The educator's conclusion follows logically if which one of the following is assumed?"
When I diagram the sentence "only social processes can develop students' insight" with the SP as the sufficient condition and DSI as the necessary condition, I can accurately follow the trail of logic to hit upon the correct answer, however this is incorrect since the only in this instance should introduce the necessary, making it DSI --> SP
This does not work in my conditional diagram to get the right answer. What am I missing here?
Thanks!
"Educator: Traditional classroom education is ineffective because education in such an environment is not truly a social process and only social processes can develop students' insights. In the traditional classroom, the teacher acts from outside the group and interaction between teachers and students is rigid and artificial.
The educator's conclusion follows logically if which one of the following is assumed?"

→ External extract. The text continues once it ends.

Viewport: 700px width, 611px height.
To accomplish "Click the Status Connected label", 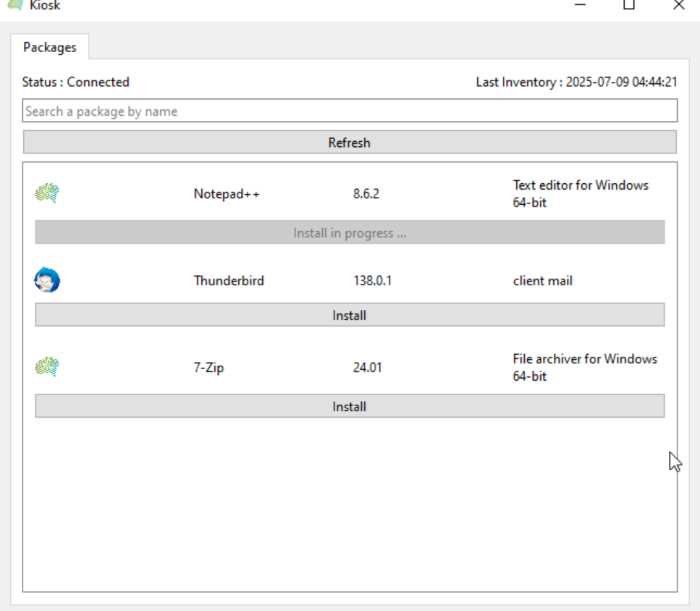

When I diagram the sentence "only social processes can develop students' insight" with the SP as the sufficient condition and DSI as the necessary condition, I can accurately follow the trail of logic to hit upon the correct answer, however this is incorrect since the only in this instance should introduce the necessary, making it DSI --> SP
This does not work in my conditional diagram to get the right answer. What am I missing here?
Thanks!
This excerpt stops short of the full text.